29 Wie der Verwaltungsgerichtshof in diesem Beschluss vom 13. September 2018, Ra 2017/15/0102, ausgesprochen hat, wird ein derartiger unmittelbarer Anspruch des Leistungsempfängers gegenüber den Abgabenbehörden auf Erstattung der Mehrwertsteuer vom EuGH nicht in Fällen angenommen, in denen die Mehrwertsteuer an die Abgabenbehörde nicht abgeführt worden ist (vgl. EuGH 15.3.2007, C‑35/05 , Reemtsma, Rn. 13; insbesondere EuGH 26.4.2017, C‑564/15 , Tibor Farkas, Rn. 15 und 55; EuGH 31.5.2018, C‑660/16 und C‑661/16 , Kollroß und Wirtl, Rn. 62, mit Betonung des Umstandes, dass dem Fiskus unter den dort gegebenen Umständen kein Steuerausfallrisiko entsteht).

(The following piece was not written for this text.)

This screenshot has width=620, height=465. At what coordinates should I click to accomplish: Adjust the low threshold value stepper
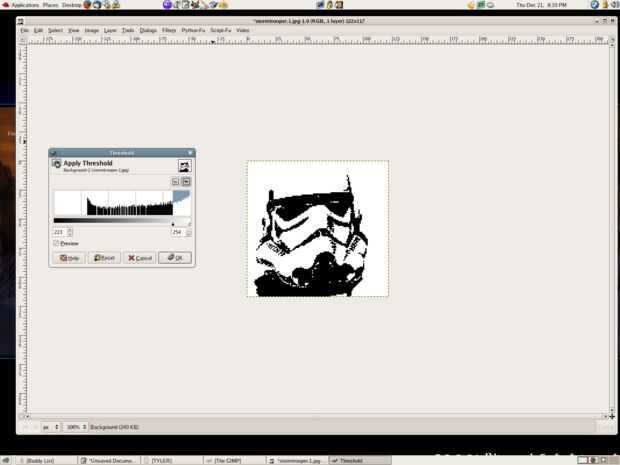70,232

Der Steuerverwaltung darf kein Schaden entstehen (vgl. EuGH Tibor Farkas, Rn. 55). In Fällen, in denen die Mehrwertsteuer nicht an die Abgabenbehörde abgeführt wurde (vgl. EuGH 6.2.2014, C‑424/12 , SC Fatorie, Rn. 16; vgl. auch EuGH 21.2.2018, C‑628/16 , Kreuzmayr, Rn. 14), ist ein Rückzahlungsanspruch somit ausgeschlossen (vgl. auch deutscher BFH 30.6.2015, VII R 30/14, Rn. 25, mwN). Dies gilt auch für Fälle der Rückvergütung infolge Berichtigung der Umsatzsteuer.
30 Im gegenständlichen Fall ergibt sich aus der Aktenlage, dass der Masseverwalter eine Berichtigung der Umsatzsteuer nach § 16 Abs. 1 Z 1 UStG 1994 vorgenommen hat und sohin eine entsprechende Forderung auf Steuerrückvergütung gegenüber der Abgabenbehörde zugunsten der Masse erwachsen ist. Das Finanzamt hat sodann eine Rückgewähr der Umsatzsteuer (im Weg der insolvenzrechtlichen Aufrechnung) vorgenommen. Das Unterbleiben der Vorsteuerberichtigung würde vor diesem Hintergrund einen Steuerausfall der Abgabenbehörde begründen. Im Ergebnis erweist sich die Anzahlung im Ausmaß des die erbrachten Leistungen übersteigenden Teils daher letztlich als nicht der Umsatzsteuer unterzogen, sodass auch der aufgrund der Anzahlung von der Revisionswerberin geltend gemachte Vorsteuerbetrag zu berichtigen ist.
31 Aus dem Vorstehenden ergibt sich, dass das angefochtene Erkenntnis die Revisionswerberin nicht in subjektiven Rechten verletzt.
32 Da somit der Inhalt der Revision bereits erkennen lässt, dass die behaupteten Rechtsverletzungen nicht vorliegen, war die Revision gemäß § 35 Abs. 1 VwGG ohne weiteres Verfahren als unbegründet abzuweisen.